## [Work to complete]
What are the lines below, starting at the line containing "Open the 高可用级别 None dropdown" and ending at the line containing "The height and width of the screenshot is (613, 1031)."? Write them out exactly, ends included, without pictures.

## [Dataset excerpts]
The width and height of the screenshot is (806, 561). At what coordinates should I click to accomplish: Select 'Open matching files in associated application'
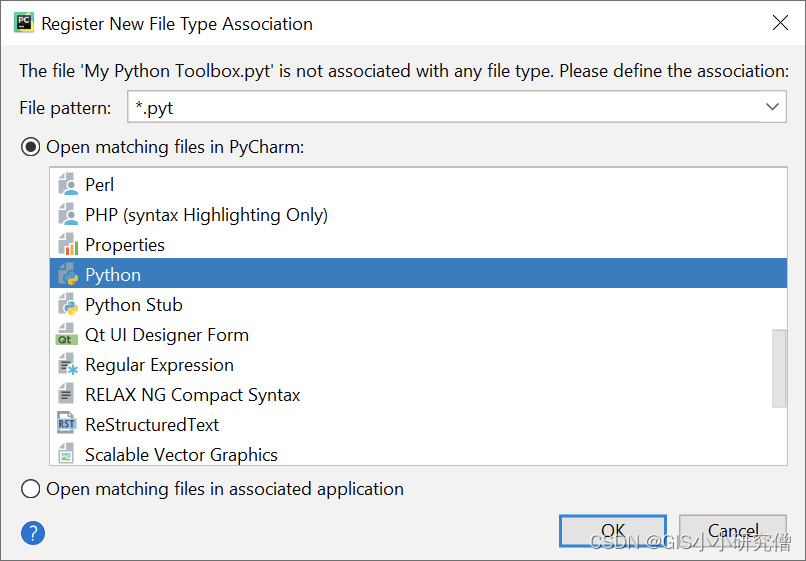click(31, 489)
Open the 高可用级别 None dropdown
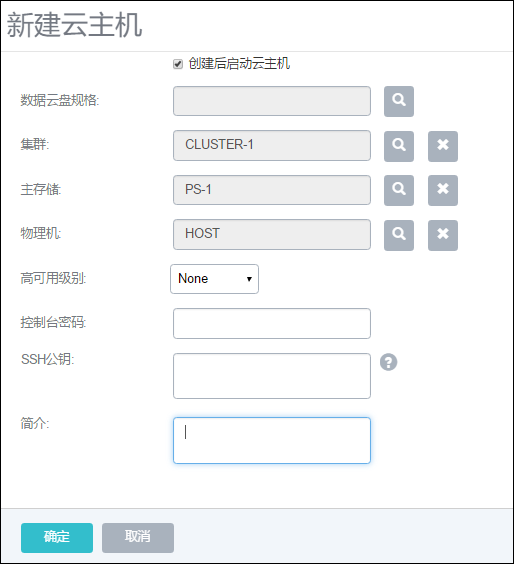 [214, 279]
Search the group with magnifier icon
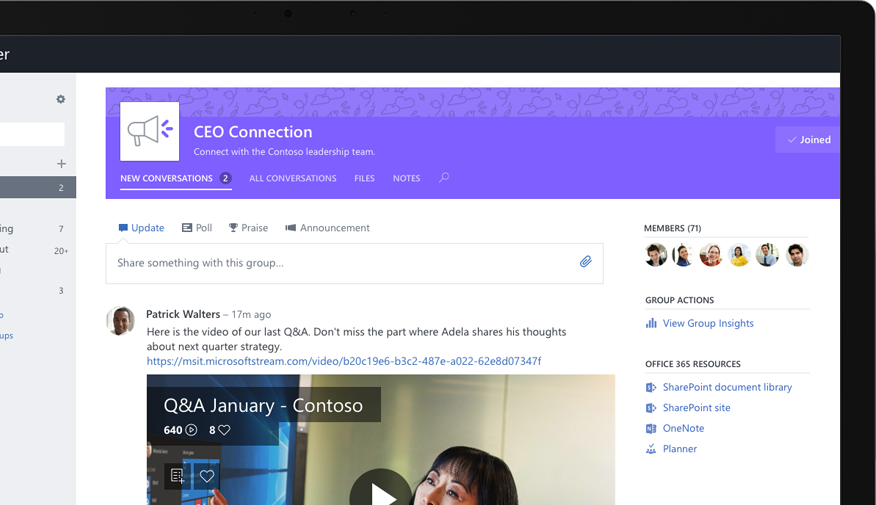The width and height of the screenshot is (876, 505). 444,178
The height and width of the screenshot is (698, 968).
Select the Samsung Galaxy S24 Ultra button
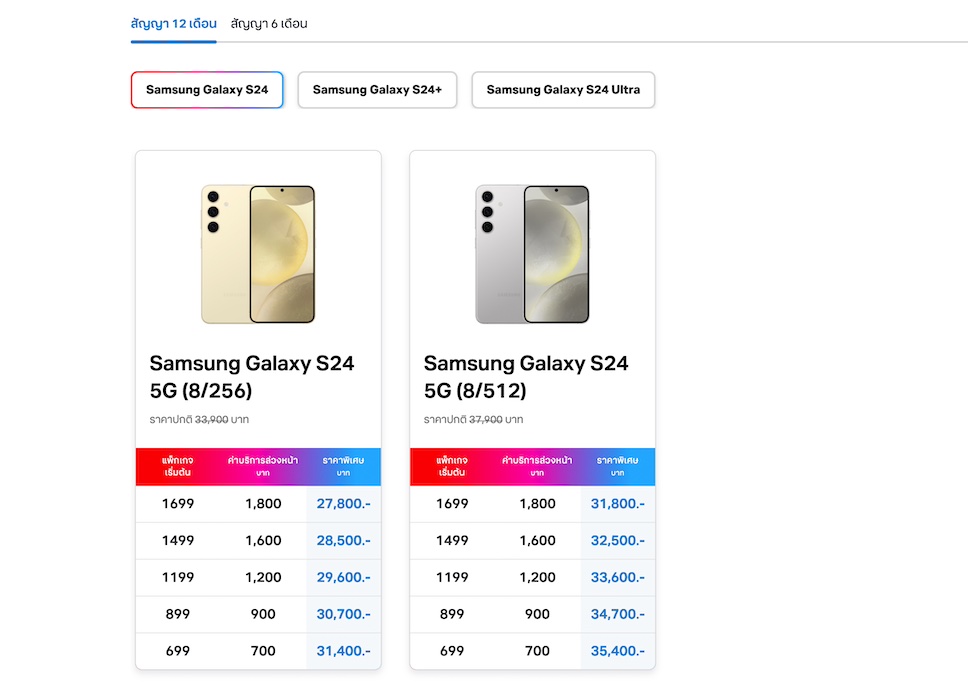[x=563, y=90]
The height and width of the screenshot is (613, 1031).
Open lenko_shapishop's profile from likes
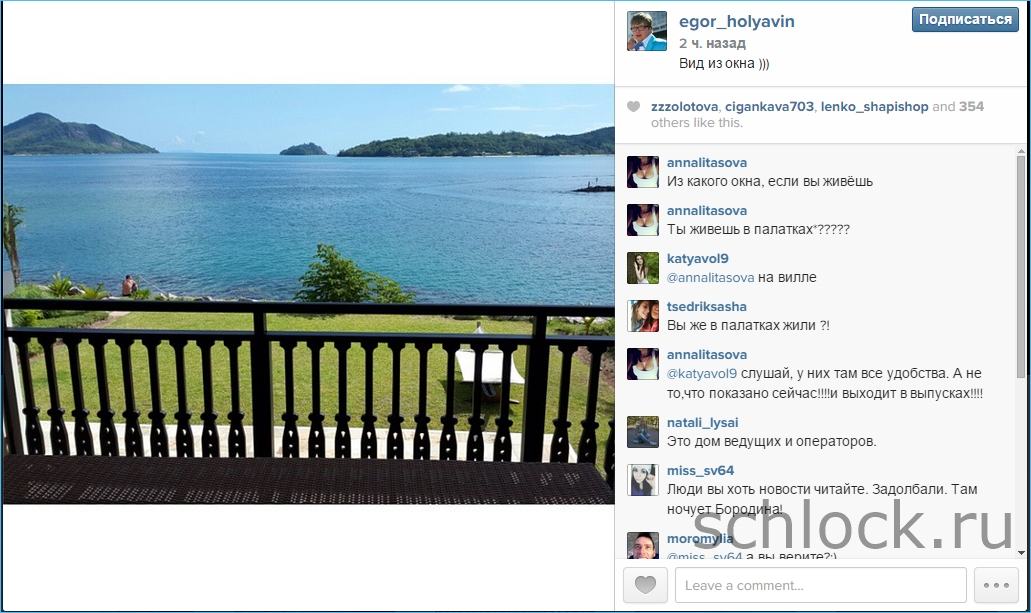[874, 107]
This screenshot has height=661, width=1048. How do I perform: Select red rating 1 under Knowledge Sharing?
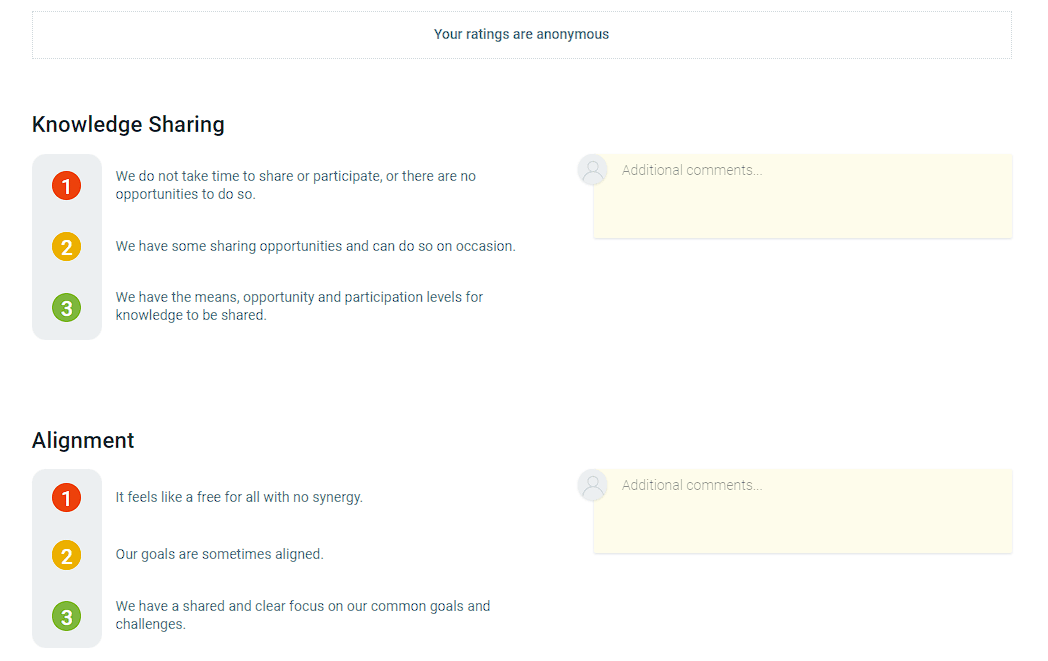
* * *
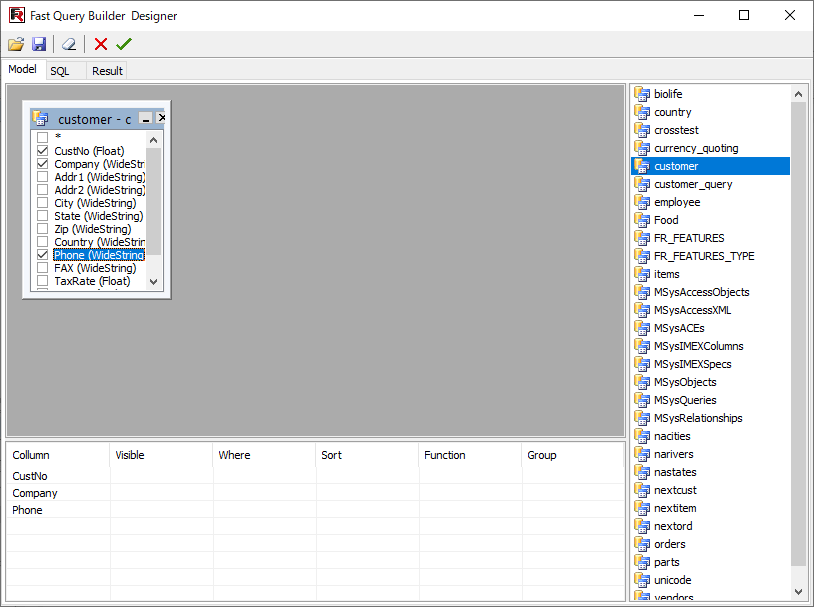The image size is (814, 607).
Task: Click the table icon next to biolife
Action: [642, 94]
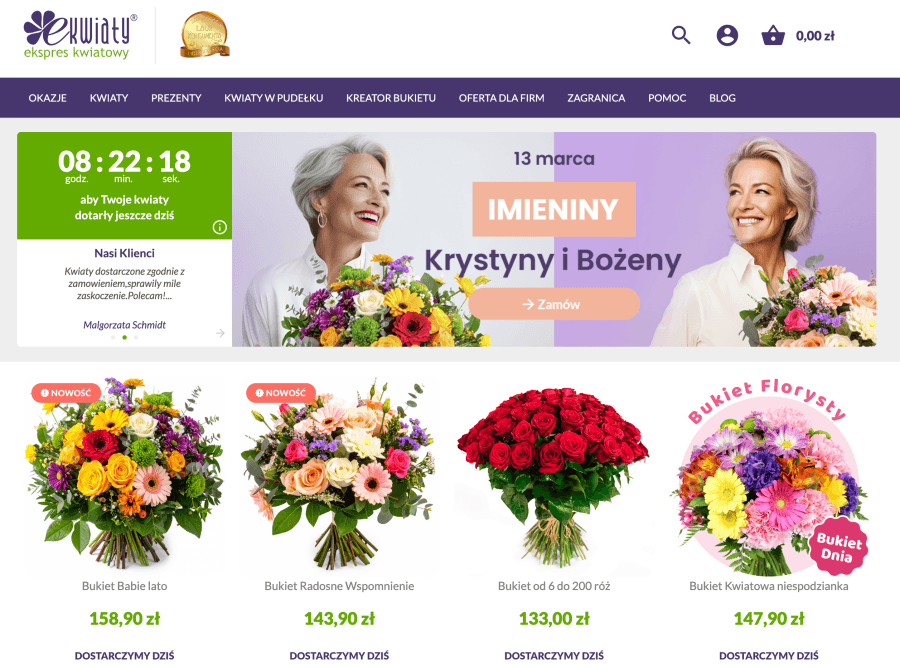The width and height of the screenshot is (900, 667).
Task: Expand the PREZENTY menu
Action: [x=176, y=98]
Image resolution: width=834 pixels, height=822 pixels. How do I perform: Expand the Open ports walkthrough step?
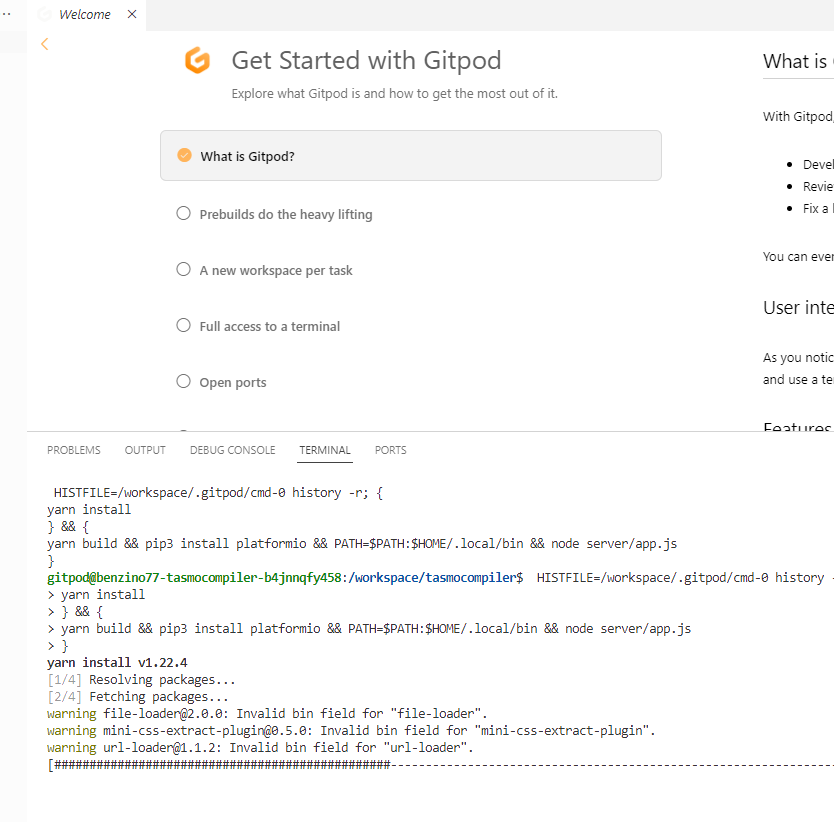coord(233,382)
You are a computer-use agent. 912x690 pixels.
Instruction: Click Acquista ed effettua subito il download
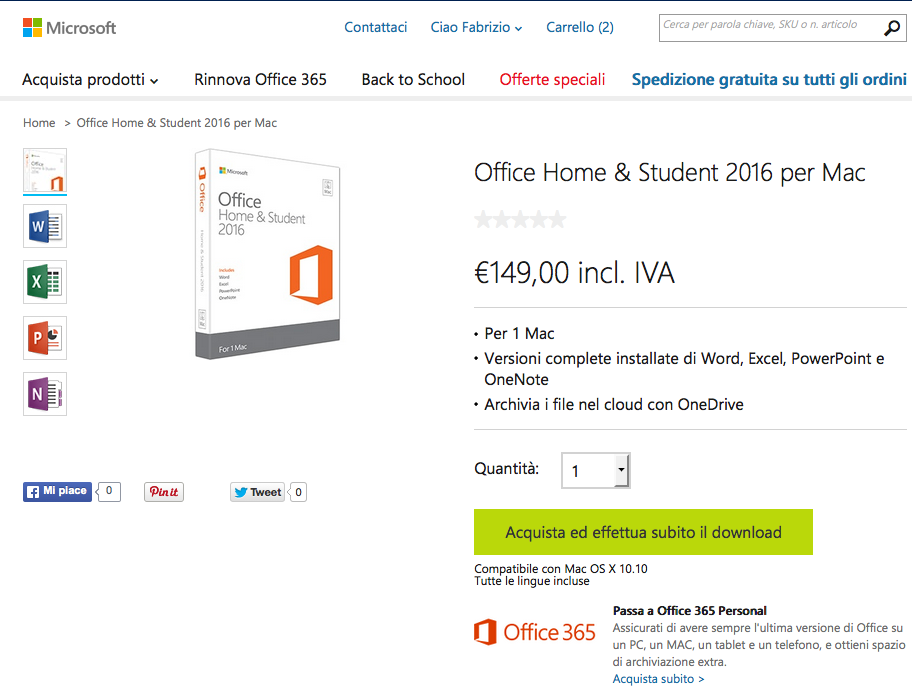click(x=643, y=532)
---
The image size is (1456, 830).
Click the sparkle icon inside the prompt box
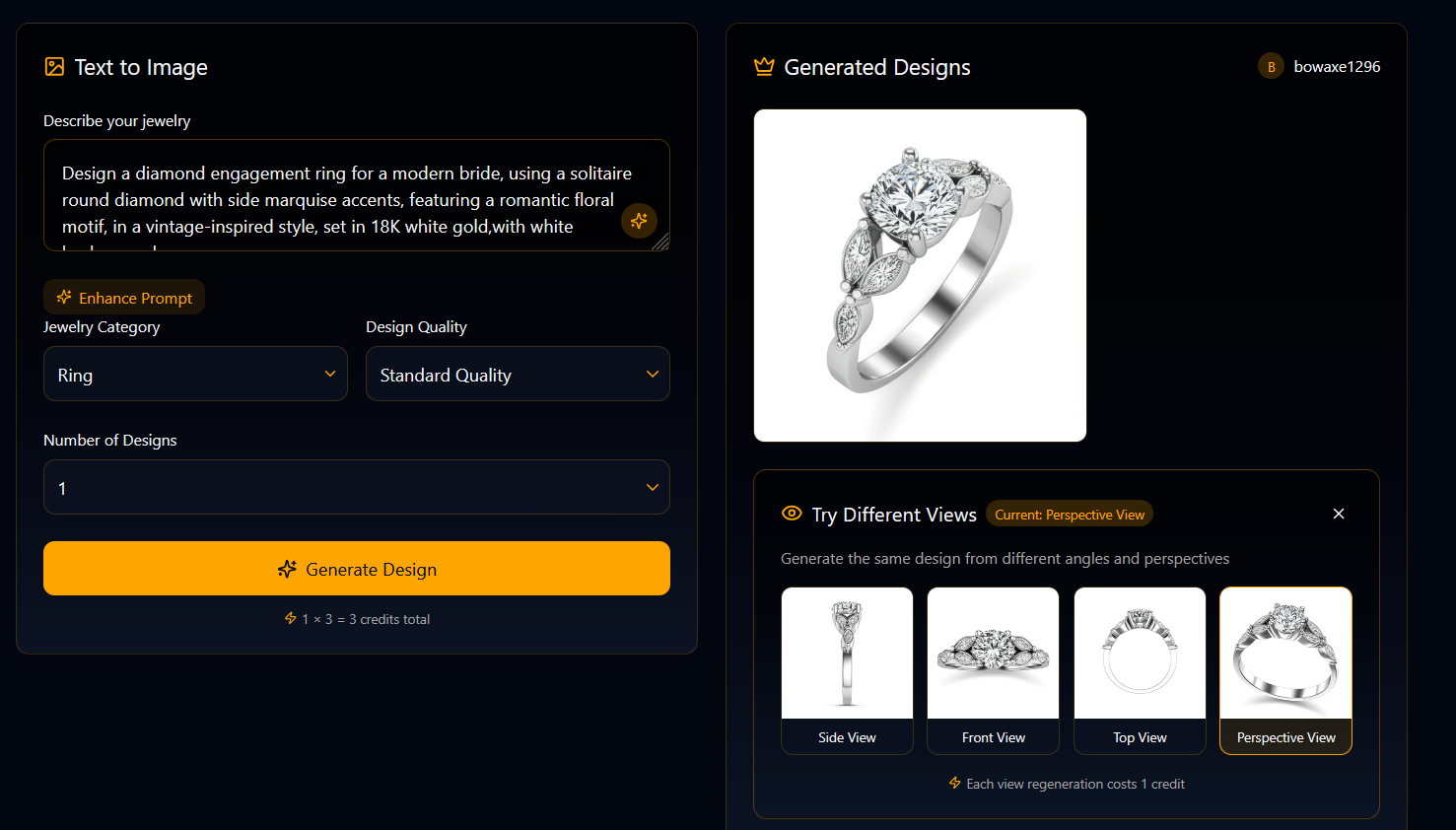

## [Output of the task]
Open the 高可用级别 None dropdown
 [214, 279]
Search the group with magnifier icon
The width and height of the screenshot is (876, 505). 444,178
The height and width of the screenshot is (698, 968).
Select the Samsung Galaxy S24 Ultra button
[x=563, y=90]
The height and width of the screenshot is (613, 1031).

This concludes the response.